The court thus found that Bret was instead motivated by a desire to harass or cause
unnecessary delay or needlessly increase the costs of litigation. Bret argues the
court erred in determining his motion to dismiss was motivated by an improper
purpose. We afford no presumption that this finding is correct. SDCL 15-6-11(e).

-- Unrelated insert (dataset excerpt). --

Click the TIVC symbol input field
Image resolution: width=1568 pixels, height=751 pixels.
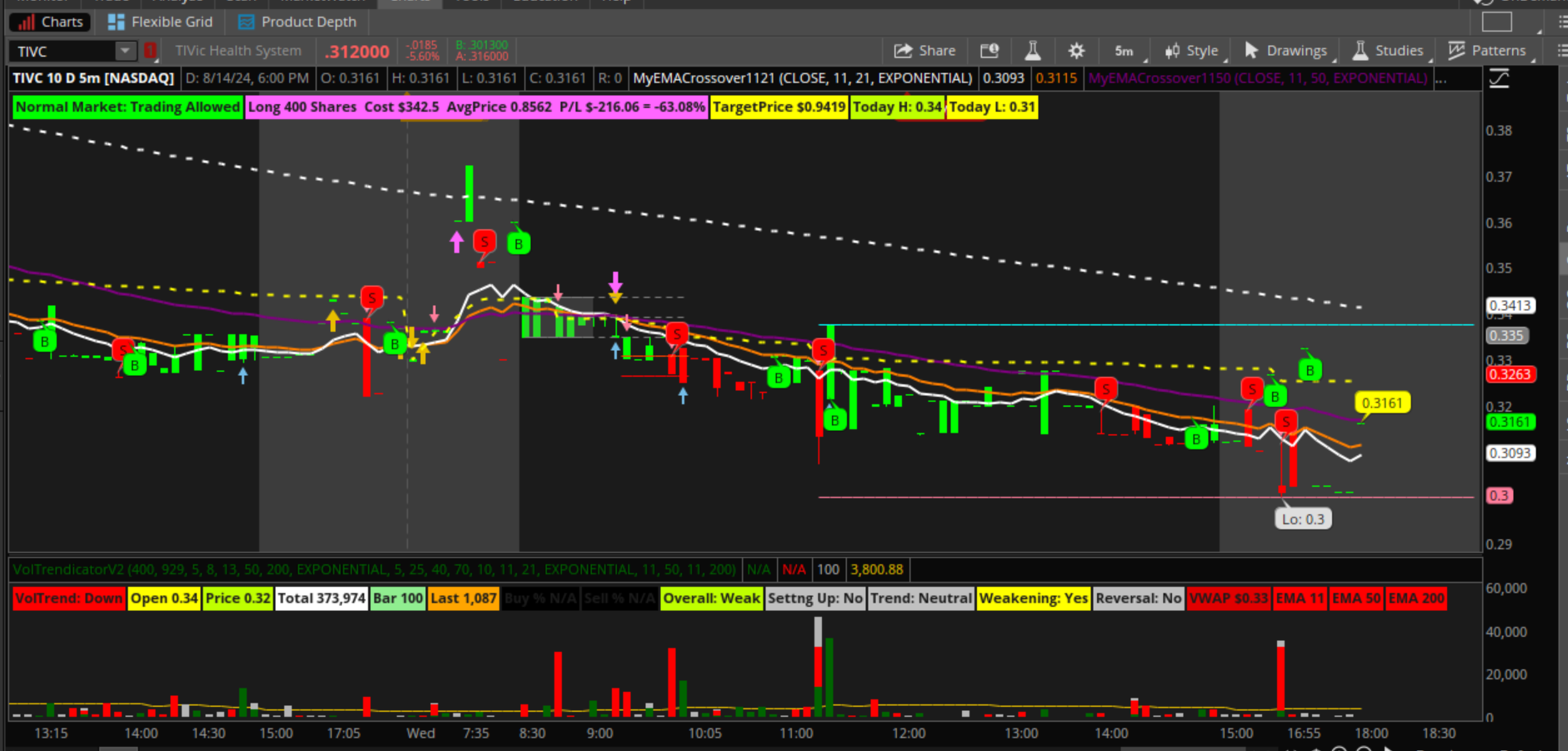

[¶67.] From our review of the facts of this case and the extensive history of
the litigation involving Bret, the circuit court’s conclusion that Bret violated SDCL
15-6-11(b)(1) was not clearly erroneous. For nearly a decade, Bret has battled with
his mother and brothers regarding the ownership of HRI and the Ranch. Bret has
asserted the same or similar claims of such ownership in five actions in both state
and federal courts and has appealed those courts’ decisions to this Court and the
Eighth Circuit. Each time these courts ruled against him, Bret reframed the issues
and his arguments and produced additional and sometimes contradictory evidence
in an attempt to resurrect the same claims of ownership.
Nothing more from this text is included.